作者: whooyun发表于: 2025-07-02 18:45
Problem Description:
The microservice went offline from Nacos. The interface with the highest concurrency experienced partial HTTP requests failing to reach the endpoint, resulting in retry-related error messages. RabbitMQ message processing became slow (taking up to 8 minutes per message), and a large backlog of messages occurred. Restarting the service did not resolve the issue.
On-site Handling Measures:
Increased the maximum number of messages allowed in the message queue (MQ).
Post-event Analysis:
A scheduled task was scanning all failed messages from the database for the past 7 days and pushing them back to the application server for reprocessing via MQ — specifically for order status updates and fee generation.

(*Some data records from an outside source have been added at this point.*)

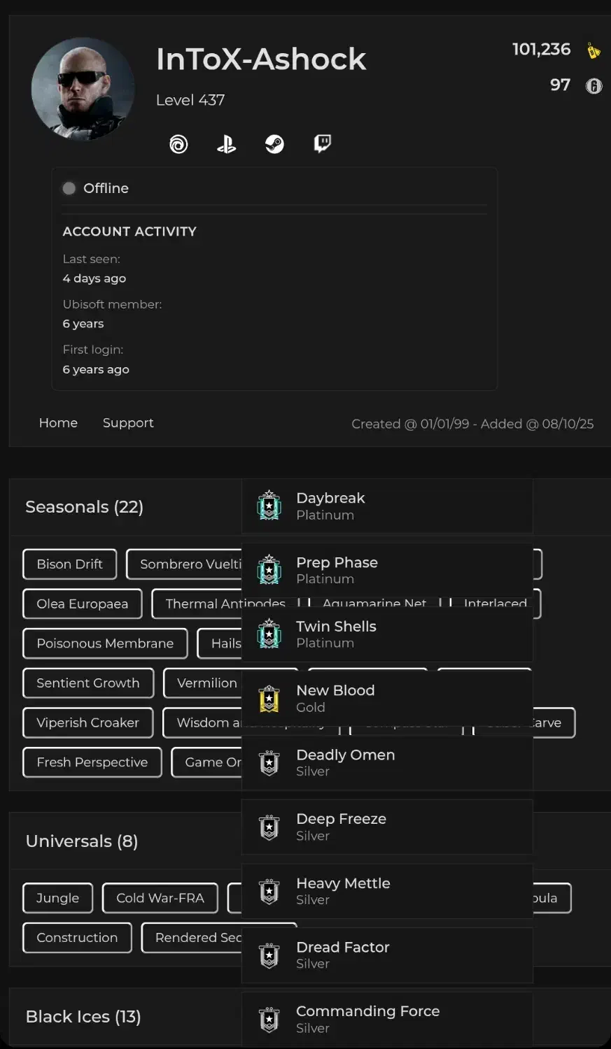Select the Fresh Perspective skin tag
The image size is (611, 1049).
(92, 762)
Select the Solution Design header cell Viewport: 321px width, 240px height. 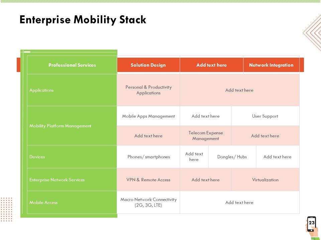148,65
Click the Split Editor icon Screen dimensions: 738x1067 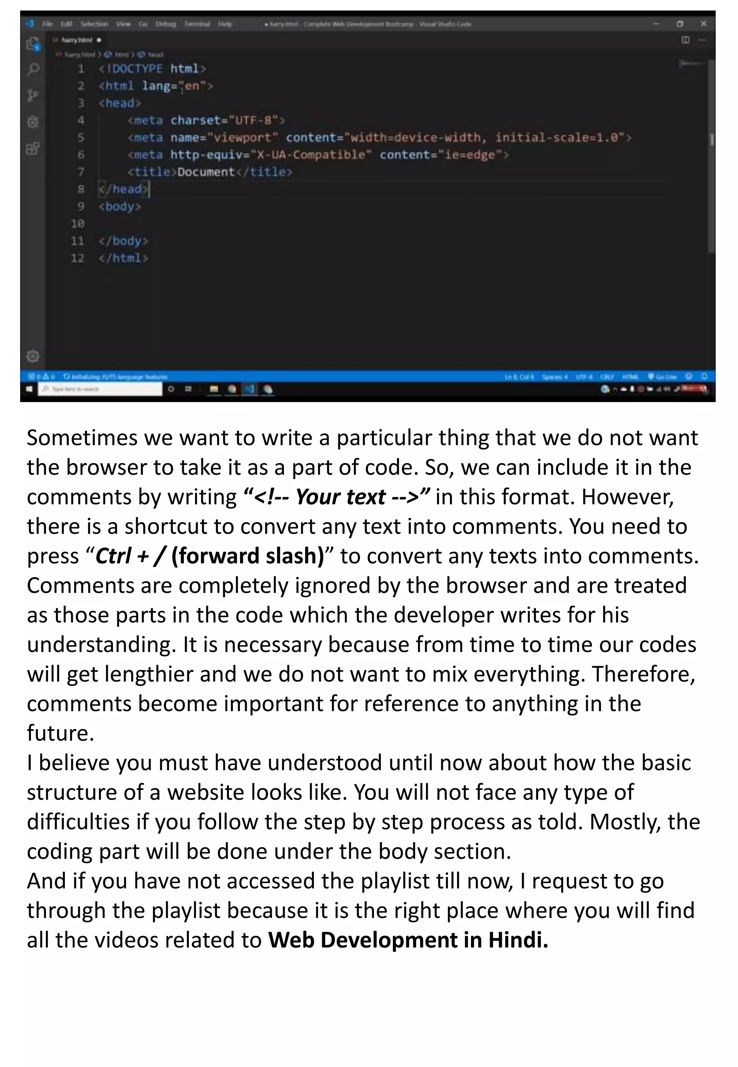coord(686,40)
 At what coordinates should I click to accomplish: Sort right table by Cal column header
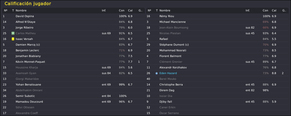(x=274, y=11)
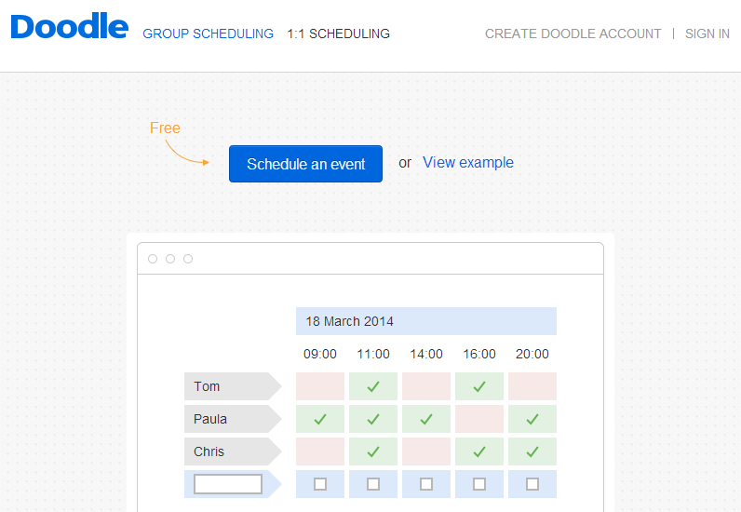Image resolution: width=741 pixels, height=512 pixels.
Task: Click Chris's checkmark at 20:00
Action: (532, 451)
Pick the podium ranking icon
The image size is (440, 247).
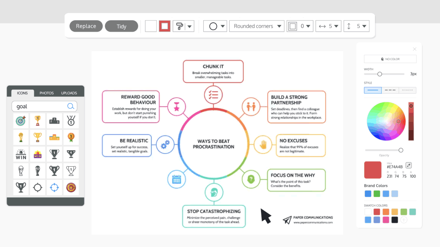tap(54, 121)
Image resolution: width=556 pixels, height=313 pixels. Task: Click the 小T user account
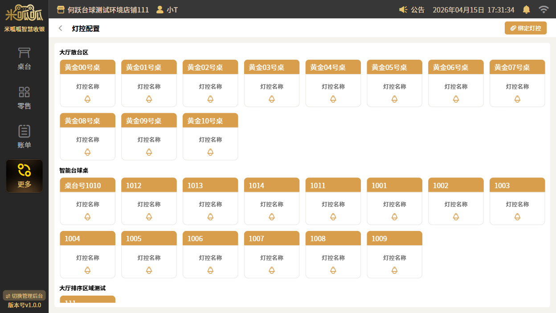167,9
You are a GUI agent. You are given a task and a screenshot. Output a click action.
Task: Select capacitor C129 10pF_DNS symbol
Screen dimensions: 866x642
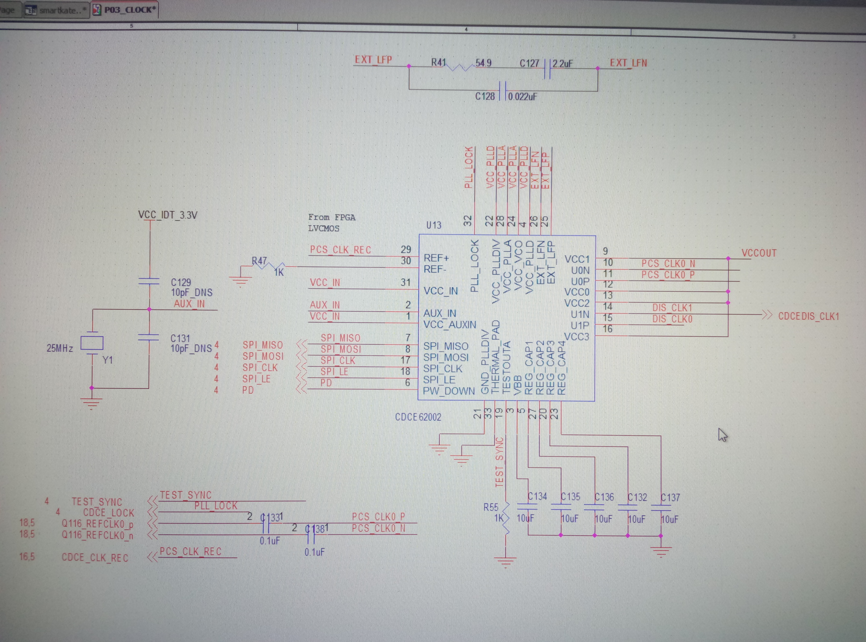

If the consumers (order status, fee generation) failed again, these messages were written back into the failed message table in the database. This created a dead loop between message producers and consumers, causing continuous writing of messages into the database disk.
Monitoring and Analysis After the Incident:
At the time of the anomaly, CPU usage, memory usage, and JVM metrics remained normal — all below 50% utilization. However, disk IOPS reached around 6000, which is approximately 100 times higher than usual.
Root Cause:
The root cause was traced back to the business code logic, where proper consideration was not given to which types of MQ messages should be persisted into the database. Additionally, data behavior was not closely monitored after deployment.